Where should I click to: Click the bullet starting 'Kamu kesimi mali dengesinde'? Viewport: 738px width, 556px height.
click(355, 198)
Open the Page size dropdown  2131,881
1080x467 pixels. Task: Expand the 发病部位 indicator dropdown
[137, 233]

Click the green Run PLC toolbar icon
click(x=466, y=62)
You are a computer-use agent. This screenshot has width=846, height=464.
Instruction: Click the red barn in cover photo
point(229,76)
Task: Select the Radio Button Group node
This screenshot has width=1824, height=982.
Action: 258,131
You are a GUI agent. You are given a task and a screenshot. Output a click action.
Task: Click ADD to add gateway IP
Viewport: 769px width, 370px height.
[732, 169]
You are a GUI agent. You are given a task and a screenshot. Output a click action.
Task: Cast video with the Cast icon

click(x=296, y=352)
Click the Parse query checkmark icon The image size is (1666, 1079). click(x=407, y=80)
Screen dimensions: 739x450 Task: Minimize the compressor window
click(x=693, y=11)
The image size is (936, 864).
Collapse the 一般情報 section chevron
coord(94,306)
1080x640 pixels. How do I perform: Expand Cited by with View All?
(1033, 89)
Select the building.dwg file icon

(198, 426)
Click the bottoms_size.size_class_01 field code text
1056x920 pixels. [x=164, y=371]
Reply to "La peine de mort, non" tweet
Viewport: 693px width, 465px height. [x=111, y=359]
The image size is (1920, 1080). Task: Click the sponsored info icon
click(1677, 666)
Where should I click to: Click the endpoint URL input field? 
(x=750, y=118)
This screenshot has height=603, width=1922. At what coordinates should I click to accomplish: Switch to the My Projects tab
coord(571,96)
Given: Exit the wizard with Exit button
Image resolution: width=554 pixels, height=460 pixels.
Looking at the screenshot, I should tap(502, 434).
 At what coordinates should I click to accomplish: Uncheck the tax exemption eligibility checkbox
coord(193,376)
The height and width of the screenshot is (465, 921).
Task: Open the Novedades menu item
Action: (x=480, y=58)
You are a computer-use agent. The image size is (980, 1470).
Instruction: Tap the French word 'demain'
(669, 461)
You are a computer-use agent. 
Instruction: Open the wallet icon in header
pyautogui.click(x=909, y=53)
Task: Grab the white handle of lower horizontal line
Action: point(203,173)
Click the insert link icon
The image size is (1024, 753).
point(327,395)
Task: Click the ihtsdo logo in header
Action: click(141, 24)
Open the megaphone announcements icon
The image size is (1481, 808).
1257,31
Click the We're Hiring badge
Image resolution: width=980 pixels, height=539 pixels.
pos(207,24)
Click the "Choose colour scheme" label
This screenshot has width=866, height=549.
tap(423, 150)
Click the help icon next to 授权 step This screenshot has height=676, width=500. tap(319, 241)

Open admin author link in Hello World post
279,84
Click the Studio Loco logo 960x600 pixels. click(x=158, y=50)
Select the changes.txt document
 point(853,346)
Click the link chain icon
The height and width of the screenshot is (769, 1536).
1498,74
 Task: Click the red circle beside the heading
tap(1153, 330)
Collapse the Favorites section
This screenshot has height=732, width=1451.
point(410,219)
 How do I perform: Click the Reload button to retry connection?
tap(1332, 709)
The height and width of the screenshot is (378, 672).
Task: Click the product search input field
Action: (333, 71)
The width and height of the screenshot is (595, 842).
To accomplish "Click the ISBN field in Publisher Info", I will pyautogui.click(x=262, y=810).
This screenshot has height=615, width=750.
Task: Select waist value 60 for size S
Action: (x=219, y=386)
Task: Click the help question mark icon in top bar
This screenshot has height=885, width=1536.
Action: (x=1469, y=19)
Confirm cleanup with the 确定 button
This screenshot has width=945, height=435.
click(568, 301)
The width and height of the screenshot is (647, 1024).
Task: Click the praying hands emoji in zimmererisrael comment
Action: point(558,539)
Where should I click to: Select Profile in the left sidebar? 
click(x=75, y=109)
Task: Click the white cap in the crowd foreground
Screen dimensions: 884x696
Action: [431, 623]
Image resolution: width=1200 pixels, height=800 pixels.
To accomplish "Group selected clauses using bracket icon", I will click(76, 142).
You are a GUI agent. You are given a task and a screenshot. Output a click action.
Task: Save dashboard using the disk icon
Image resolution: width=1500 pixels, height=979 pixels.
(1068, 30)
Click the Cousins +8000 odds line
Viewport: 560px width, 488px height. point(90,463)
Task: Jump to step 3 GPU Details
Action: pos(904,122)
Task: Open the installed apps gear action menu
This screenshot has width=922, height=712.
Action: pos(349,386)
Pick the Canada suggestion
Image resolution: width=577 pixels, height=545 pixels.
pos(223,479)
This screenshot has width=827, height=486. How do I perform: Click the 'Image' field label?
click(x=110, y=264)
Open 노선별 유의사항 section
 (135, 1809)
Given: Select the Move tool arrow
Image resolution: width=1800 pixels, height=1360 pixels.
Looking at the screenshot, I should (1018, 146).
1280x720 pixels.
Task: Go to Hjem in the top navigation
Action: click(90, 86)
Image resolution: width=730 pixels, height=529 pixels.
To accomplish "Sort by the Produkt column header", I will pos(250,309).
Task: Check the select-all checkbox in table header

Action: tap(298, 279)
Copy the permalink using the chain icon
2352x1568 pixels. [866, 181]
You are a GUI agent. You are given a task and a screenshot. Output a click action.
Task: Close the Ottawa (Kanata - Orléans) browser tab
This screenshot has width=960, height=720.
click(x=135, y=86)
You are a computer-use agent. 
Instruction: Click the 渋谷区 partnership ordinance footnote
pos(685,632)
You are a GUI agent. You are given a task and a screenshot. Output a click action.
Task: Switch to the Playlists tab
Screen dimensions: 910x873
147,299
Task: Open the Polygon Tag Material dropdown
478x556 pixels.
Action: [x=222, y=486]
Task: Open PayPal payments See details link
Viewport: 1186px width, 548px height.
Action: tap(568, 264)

EXERCISE GOAL:
Write out the data above once more, exactly as it stands.

EXPECTED OUTPUT:
Where should I click to: Click the bullet starting 'Kamu kesimi mali dengesinde'? Viewport: 738px width, 556px height.
click(355, 198)
Open the Page size dropdown  2131,881
1080x467 pixels. Task: Expand the 发病部位 indicator dropdown
[137, 233]

Click the green Run PLC toolbar icon
click(x=466, y=62)
You are a computer-use agent. This screenshot has width=846, height=464.
Instruction: Click the red barn in cover photo
point(229,76)
Task: Select the Radio Button Group node
This screenshot has width=1824, height=982.
Action: 258,131
You are a GUI agent. You are given a task and a screenshot. Output a click action.
Task: Click ADD to add gateway IP
Viewport: 769px width, 370px height.
[732, 169]
You are a GUI agent. You are given a task and a screenshot. Output a click action.
Task: Cast video with the Cast icon

click(x=296, y=352)
Click the Parse query checkmark icon The image size is (1666, 1079). click(x=407, y=80)
Screen dimensions: 739x450 Task: Minimize the compressor window
click(x=693, y=11)
The image size is (936, 864).
Collapse the 一般情報 section chevron
coord(94,306)
1080x640 pixels. How do I perform: Expand Cited by with View All?
(1033, 89)
Select the building.dwg file icon

(198, 426)
Click the bottoms_size.size_class_01 field code text
1056x920 pixels. [x=164, y=371]
Reply to "La peine de mort, non" tweet
Viewport: 693px width, 465px height. [x=111, y=359]
The image size is (1920, 1080). Task: Click the sponsored info icon
click(1677, 666)
Where should I click to: Click the endpoint URL input field? 
(x=750, y=118)
This screenshot has height=603, width=1922. At what coordinates should I click to accomplish: Switch to the My Projects tab
coord(571,96)
Given: Exit the wizard with Exit button
Image resolution: width=554 pixels, height=460 pixels.
Looking at the screenshot, I should tap(502, 434).
 At what coordinates should I click to accomplish: Uncheck the tax exemption eligibility checkbox
coord(193,376)
The height and width of the screenshot is (465, 921).
Task: Open the Novedades menu item
Action: (x=480, y=58)
You are a computer-use agent. The image size is (980, 1470).
Instruction: Tap the French word 'demain'
(669, 461)
You are a computer-use agent. 
Instruction: Open the wallet icon in header
pyautogui.click(x=909, y=53)
Task: Grab the white handle of lower horizontal line
Action: point(203,173)
Click the insert link icon
The image size is (1024, 753).
point(327,395)
Task: Click the ihtsdo logo in header
Action: click(141, 24)
Open the megaphone announcements icon
The image size is (1481, 808).
1257,31
Click the We're Hiring badge
Image resolution: width=980 pixels, height=539 pixels.
pos(207,24)
Click the "Choose colour scheme" label
This screenshot has width=866, height=549.
tap(423, 150)
Click the help icon next to 授权 step This screenshot has height=676, width=500. tap(319, 241)

Open admin author link in Hello World post
279,84
Click the Studio Loco logo 960x600 pixels. click(x=158, y=50)
Select the changes.txt document
 point(853,346)
Click the link chain icon
The height and width of the screenshot is (769, 1536).
1498,74
 Task: Click the red circle beside the heading
tap(1153, 330)
Collapse the Favorites section
This screenshot has height=732, width=1451.
point(410,219)
 How do I perform: Click the Reload button to retry connection?
tap(1332, 709)
The height and width of the screenshot is (378, 672).
Task: Click the product search input field
Action: (333, 71)
The width and height of the screenshot is (595, 842).
To accomplish "Click the ISBN field in Publisher Info", I will pyautogui.click(x=262, y=810).
This screenshot has height=615, width=750.
Task: Select waist value 60 for size S
Action: (x=219, y=386)
Task: Click the help question mark icon in top bar
This screenshot has height=885, width=1536.
Action: (x=1469, y=19)
Confirm cleanup with the 确定 button
This screenshot has width=945, height=435.
click(568, 301)
The width and height of the screenshot is (647, 1024).
Task: Click the praying hands emoji in zimmererisrael comment
Action: point(558,539)
Where should I click to: Select Profile in the left sidebar? 
click(x=75, y=109)
Task: Click the white cap in the crowd foreground
Screen dimensions: 884x696
Action: [431, 623]
Image resolution: width=1200 pixels, height=800 pixels.
To accomplish "Group selected clauses using bracket icon", I will click(76, 142).
You are a GUI agent. You are given a task and a screenshot. Output a click action.
Task: Save dashboard using the disk icon
Image resolution: width=1500 pixels, height=979 pixels.
(1068, 30)
Click the Cousins +8000 odds line
Viewport: 560px width, 488px height. point(90,463)
Task: Jump to step 3 GPU Details
Action: pos(904,122)
Task: Open the installed apps gear action menu
This screenshot has width=922, height=712.
Action: pos(349,386)
Pick the Canada suggestion
Image resolution: width=577 pixels, height=545 pixels.
pos(223,479)
This screenshot has width=827, height=486. How do I perform: Click the 'Image' field label?
click(x=110, y=264)
Open 노선별 유의사항 section
 (135, 1809)
Given: Select the Move tool arrow
Image resolution: width=1800 pixels, height=1360 pixels.
Looking at the screenshot, I should (1018, 146).
1280x720 pixels.
Task: Go to Hjem in the top navigation
Action: click(90, 86)
Image resolution: width=730 pixels, height=529 pixels.
To accomplish "Sort by the Produkt column header", I will pos(250,309).
Task: Check the select-all checkbox in table header

Action: tap(298, 279)
Copy the permalink using the chain icon
2352x1568 pixels. [866, 181]
You are a GUI agent. You are given a task and a screenshot. Output a click action.
Task: Close the Ottawa (Kanata - Orléans) browser tab
This screenshot has width=960, height=720.
click(x=135, y=86)
You are a computer-use agent. 
Instruction: Click the 渋谷区 partnership ordinance footnote
pos(685,632)
You are a GUI agent. You are given a task and a screenshot. Output a click action.
Task: Switch to the Playlists tab
Screen dimensions: 910x873
147,299
Task: Open the Polygon Tag Material dropdown
478x556 pixels.
Action: [x=222, y=486]
Task: Open PayPal payments See details link
Viewport: 1186px width, 548px height.
Action: tap(568, 264)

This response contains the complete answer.